Is being selfless good?

A selfless person is someone who cares for other people’s needs and desires more than for her own needs and desires.

When bringing up and socialising children our society encourages selflessness. Selflessness is told to be a virtue. And so because we are told that this is something good, something to strive towards, something to be and do, we may miss a problem here.

The problem

A selfless person is a person without the Self, meaning their true identity. To be selfless is to abandon yourself (your true identity), your needs, your feelings, your thoughts, your preferences, your wants, your interests, your will and instead to focus your time and energy (your whole life) on serving someone else’s needs, preferences, wants, interests and so on.

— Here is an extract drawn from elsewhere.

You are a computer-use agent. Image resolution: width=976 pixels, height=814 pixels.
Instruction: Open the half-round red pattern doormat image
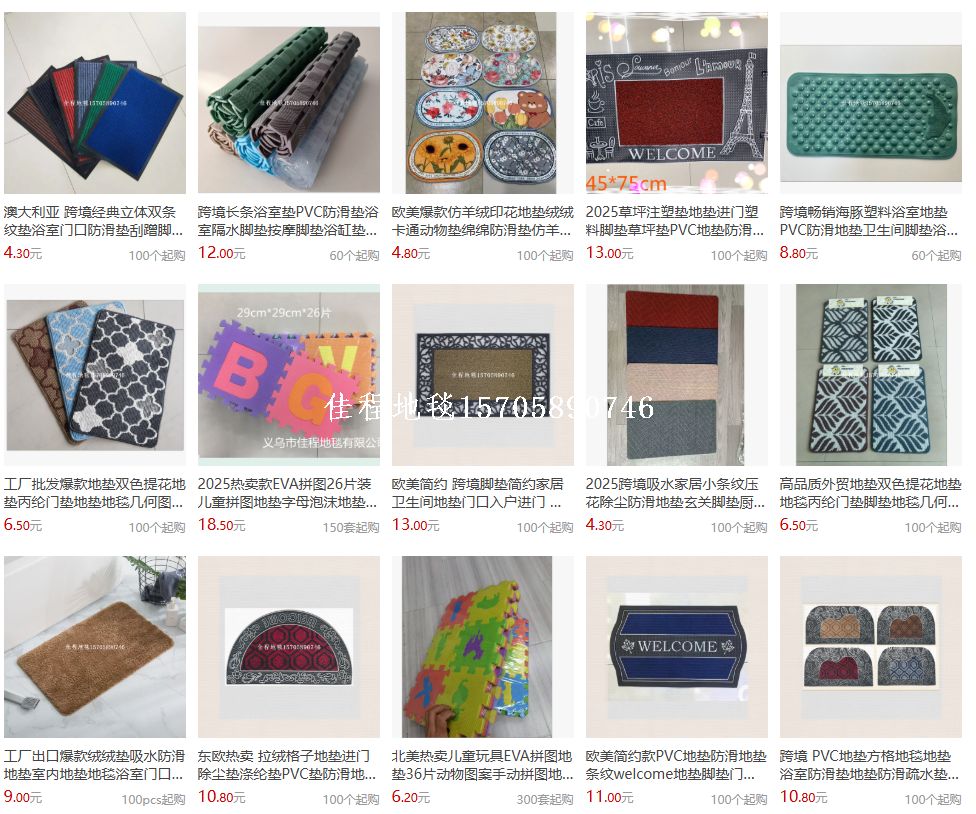[289, 647]

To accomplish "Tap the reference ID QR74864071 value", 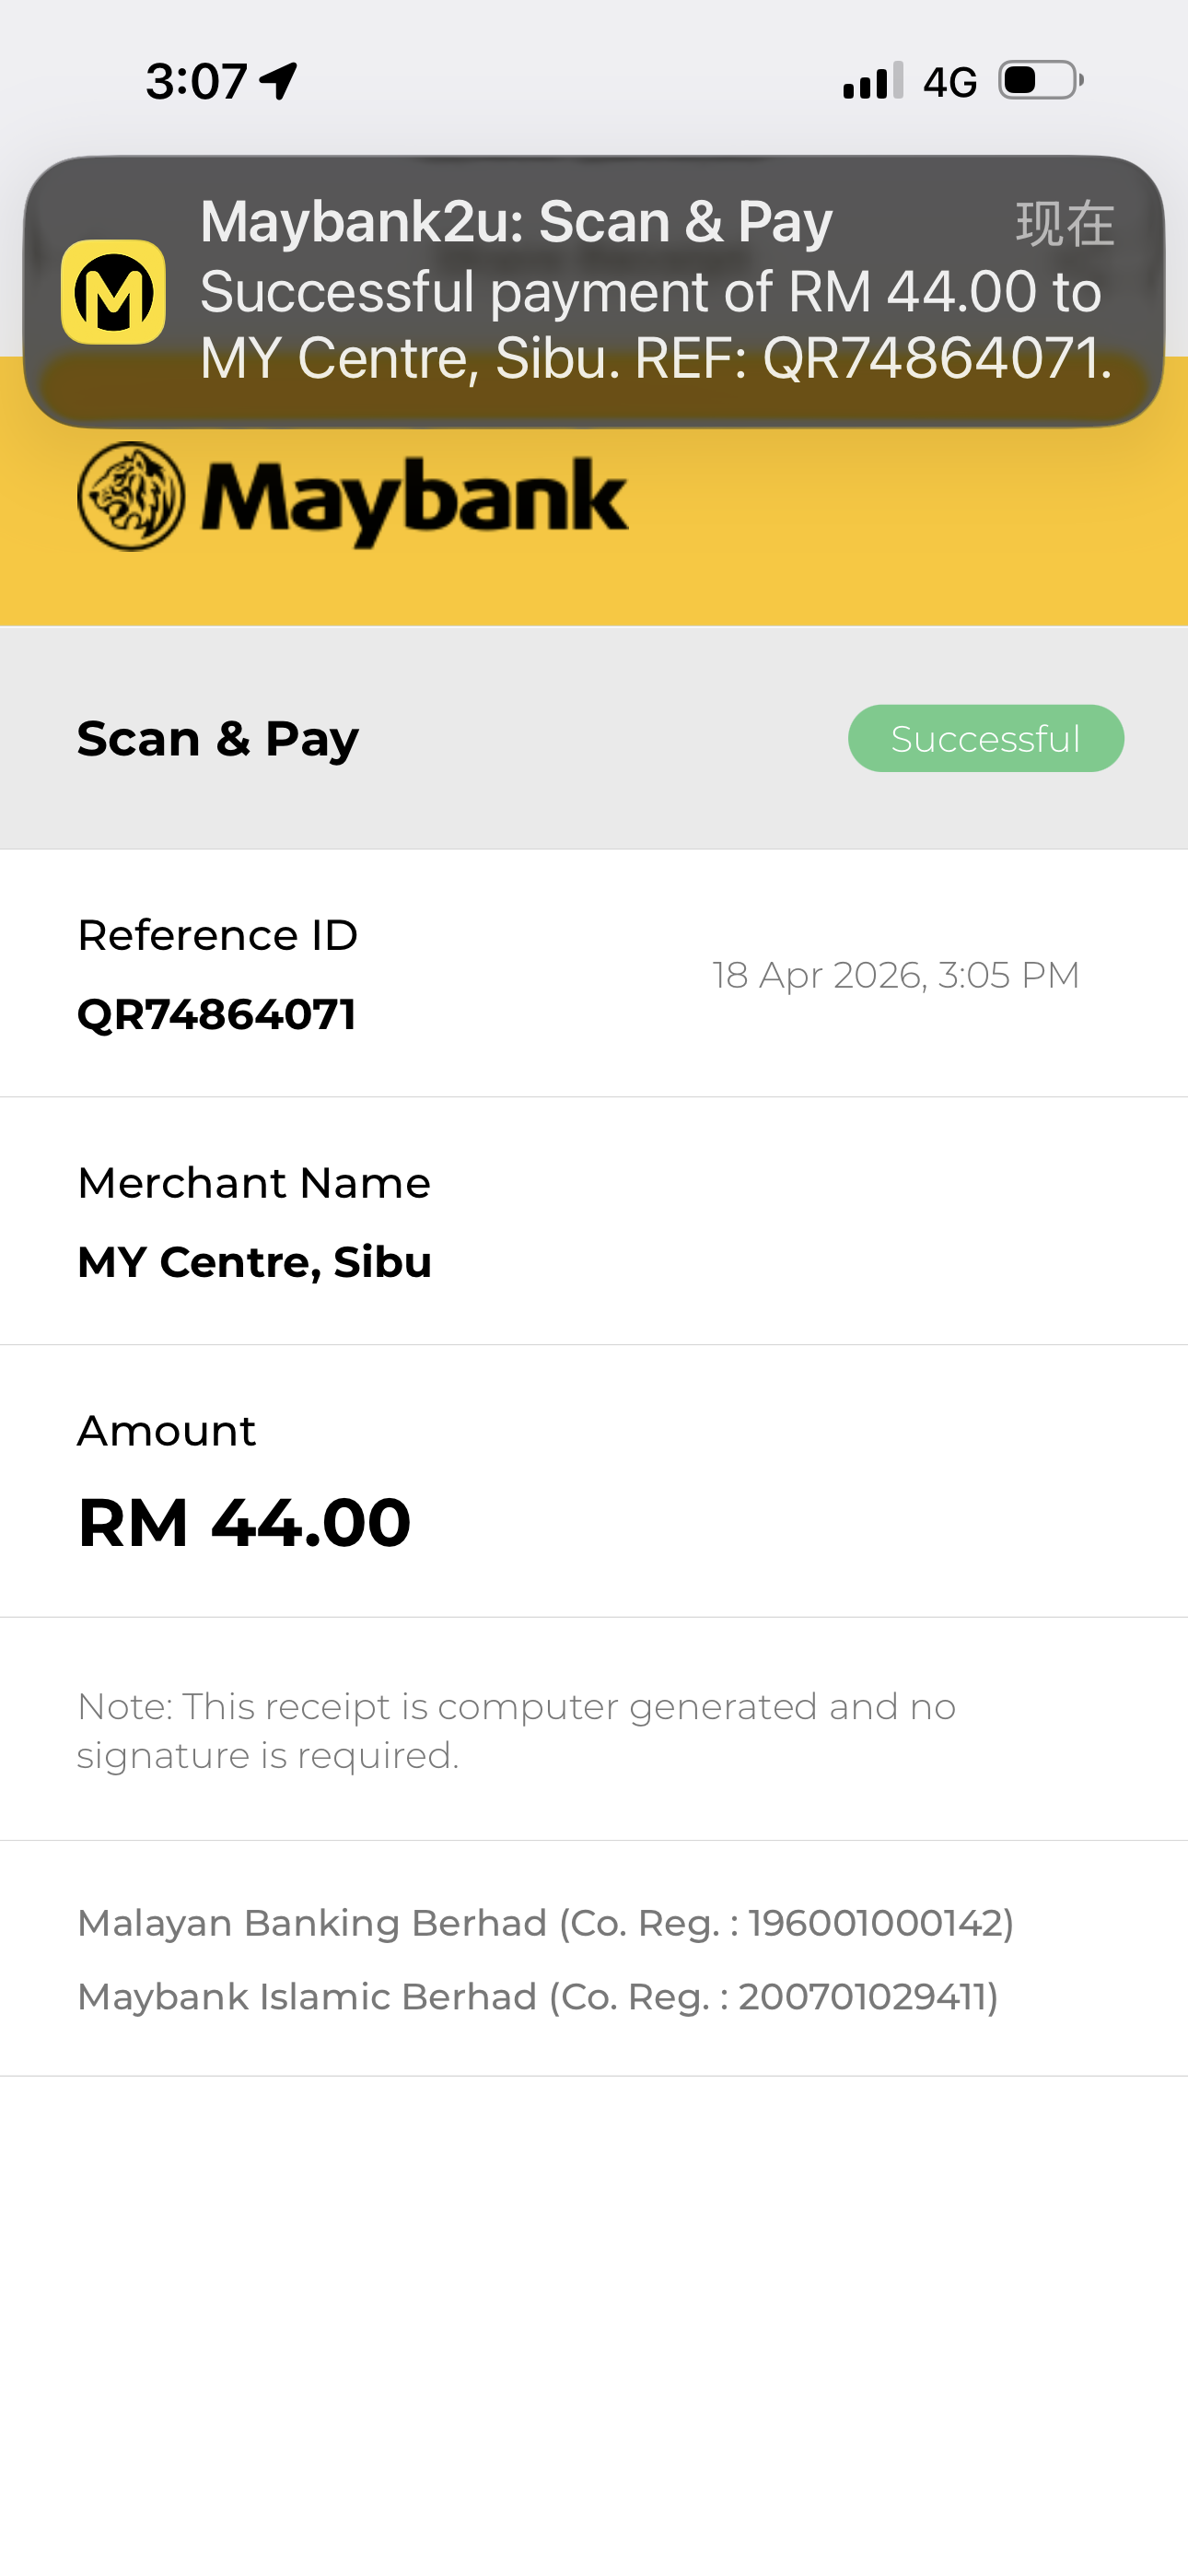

I’m not talking here about emergency and crisis situations, where a person may choose to sacrifice themselves or something of themselves to help or save somebody. I’m talking here about being selfless day in, day out, all of your life as a way of living. Sacrificing yourself everyday for the sake of someone else’s wellbeing and comfort.

This is not being selfless in a sense of altruistic. It is selfless in a sense I give up myself. I’m without my Self so that I can serve the Self that belongs to someone else.

The person is without the Self because she gave up her Self in order to get external validation, validation from her parents. And this is how it starts.

The origin

It all starts in childhood in dysfunctional families where parents do not see an individual in their child. Instead, they see their child as part of themselves and the family system. Often the child’s reality is denied to her by her parents when she is told not to feel what she feels, not to want what she wants, not to need what she needs simply because it is not convenient for the parent.

It all starts with lack of love where the natural order of things is reversed.

The natural order is for parents to raise their children as healthy, independent and resilient individuals. The child becomes an individual through safety and nourishment as the result of a parent’s love for their child. The child’s physical and psychological safety are the foundation for her to develop a healthy sense of self. This safety should be provided by parents through unconditional love, acceptance, encouragement, nourishment, establishing healthy boundaries and limitations.

This should be provided by default. When it does not happen, the child feels she is on her own. She feels she has to earn her own safety and nourishment by adapting to the hostile conditions that parents themselves create for her through non-acceptance, control and violence.

Parents know their child is helpless without them so they feel they have power and control over her which they abuse. It is evident in the conditional treatment of the child. “I will love you when you behave.” “I will love you when you do what I want and need.”

In this situation there cannot be two individuals: parent and child. The child’s individuality and reality are obliterated by the parent who says they are wrong which means they are inconvenient to the parent. The parent makes the child give up her identity for the parent’s “love” and approval.

The parent asks the child to get rid of her Self, to forget her Self, to abandon and erase her Self. The parent makes the child selfless to make her easy and convenient.

The parent forces the child to become selfless. The parent teaches the child: “If you are selfless, without your identity, without everything that makes you who you are, I will approve of you, accept you and “love” you.” Of course, we need to understand that this is not love. Love is unconditional, to love someone is to love who they are in their totality. I talk about this in my post Earn My Love. How A Narcissist Loves.

This is how selflessness develops. It starts in dysfunctional families where parents make their children convenient and easy for themselves.

On the contrary, an individual is someone who cannot be convenient as they are not easy to control and manipulate. An individual is someone who

  • is separate;
  • is independent;
  • has a strong sense of self and
  • therefore boundaries;
  • knows herself;
  • is connected to her needs, desires, preferences;
  • has got free will;
  • has got strong will;
  • has freedom of choice.

Conclusion

And so no, I don’t think being selfless is good. It robs a person of her humanity, of her right to be herself and live her life for herself based on her unique preferences and desires.

The tragedy for the selfless person is that she’s lost herself and may even never met herself. She has to live with a false identity that is made up of servitude to others. It’s a sacrifice and a waste of a human life and human potential. The person never really becomes truly who she is supposed to be. All she remains is just a human shell focused on pleasing others.